Al Gutierrez with Inman and Sons Auto & Truck Center says it doesn't take much for a car to spark a fire.
"Once it gets near your exhaust is where a dry leaf will actually ignite," he said.
Officials say flames from RV fires spread to brush near Sunset Point on May 20 and Bush Highway on Tuesday. A Phoenix house caught fire Tuesday after a car ignited in the garage.
"If the ambient temperature is 108, 110, or on the road right now it's 118 degrees, it's harder for that vehicle to cool down versus driving in 60- or 70-degree weather. Everybody's vehicle is working harder right now," Phoenix Fire Capt. Tony Mure said.
Firefighters say with the temperatures cranking up outside, it's important to maintain your car properly. That includes checking your brakes and making sure cooling agents are working, especially before you load the car for a road trip with the family.
"The catalytic converter and the muffler normally run at 200 to 300 degrees, but if there's a failure in that, it can become hotter and so that's how we get fires on the side of the road," Mure said.

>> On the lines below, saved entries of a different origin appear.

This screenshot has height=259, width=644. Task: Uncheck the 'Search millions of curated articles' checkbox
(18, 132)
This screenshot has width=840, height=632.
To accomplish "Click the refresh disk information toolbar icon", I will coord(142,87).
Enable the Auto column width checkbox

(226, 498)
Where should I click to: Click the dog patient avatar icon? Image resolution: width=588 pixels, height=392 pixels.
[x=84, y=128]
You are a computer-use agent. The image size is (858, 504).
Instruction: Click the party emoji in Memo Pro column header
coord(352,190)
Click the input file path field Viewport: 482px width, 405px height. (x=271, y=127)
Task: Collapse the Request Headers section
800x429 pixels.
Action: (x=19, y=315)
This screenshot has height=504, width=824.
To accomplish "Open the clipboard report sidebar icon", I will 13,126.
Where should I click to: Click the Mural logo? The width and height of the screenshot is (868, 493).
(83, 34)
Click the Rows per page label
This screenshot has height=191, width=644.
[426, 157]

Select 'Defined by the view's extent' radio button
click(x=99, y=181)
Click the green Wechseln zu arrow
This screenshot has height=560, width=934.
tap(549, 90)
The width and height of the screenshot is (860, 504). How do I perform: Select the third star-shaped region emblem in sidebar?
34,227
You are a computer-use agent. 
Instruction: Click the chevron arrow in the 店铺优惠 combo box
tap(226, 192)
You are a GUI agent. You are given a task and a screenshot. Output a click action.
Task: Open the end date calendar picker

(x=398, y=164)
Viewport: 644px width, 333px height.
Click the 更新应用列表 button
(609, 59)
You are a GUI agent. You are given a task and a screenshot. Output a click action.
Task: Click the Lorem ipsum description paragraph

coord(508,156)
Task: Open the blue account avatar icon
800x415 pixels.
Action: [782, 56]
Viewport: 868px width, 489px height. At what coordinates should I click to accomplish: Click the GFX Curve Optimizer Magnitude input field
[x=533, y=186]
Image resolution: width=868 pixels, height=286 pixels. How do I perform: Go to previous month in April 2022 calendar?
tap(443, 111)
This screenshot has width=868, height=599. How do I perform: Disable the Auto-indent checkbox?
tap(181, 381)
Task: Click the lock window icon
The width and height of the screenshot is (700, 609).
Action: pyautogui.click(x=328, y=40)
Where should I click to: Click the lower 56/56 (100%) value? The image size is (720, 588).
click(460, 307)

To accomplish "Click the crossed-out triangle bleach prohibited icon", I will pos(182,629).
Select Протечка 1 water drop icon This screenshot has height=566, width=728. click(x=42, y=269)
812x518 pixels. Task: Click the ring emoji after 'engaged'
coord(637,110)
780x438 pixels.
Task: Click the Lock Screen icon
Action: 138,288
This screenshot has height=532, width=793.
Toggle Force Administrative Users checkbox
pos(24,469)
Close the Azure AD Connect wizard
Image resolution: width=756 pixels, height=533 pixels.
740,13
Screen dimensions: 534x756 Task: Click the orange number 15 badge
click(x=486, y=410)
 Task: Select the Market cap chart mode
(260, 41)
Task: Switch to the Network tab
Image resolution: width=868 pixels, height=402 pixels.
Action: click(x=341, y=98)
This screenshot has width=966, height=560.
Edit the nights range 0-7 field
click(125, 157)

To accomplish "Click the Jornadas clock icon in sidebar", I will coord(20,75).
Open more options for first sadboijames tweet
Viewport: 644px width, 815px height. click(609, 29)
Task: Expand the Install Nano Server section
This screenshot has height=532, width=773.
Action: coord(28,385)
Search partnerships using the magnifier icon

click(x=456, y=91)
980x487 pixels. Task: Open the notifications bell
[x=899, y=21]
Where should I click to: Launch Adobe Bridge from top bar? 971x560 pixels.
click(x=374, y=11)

In some instances, like the Phoenix garage fire, the car doesn't even need to be in motion to go up in flames.
Mechanics say that when it's this hot, you need to give your car a little preventative tender loving care.
"Everything's hot on the automobile. The engine's running at a very high temperature. The battery's hot, the metal's all hot. When you're driving and you're stopped at an intersection, it's extremely hot for the car," Gutierrez said.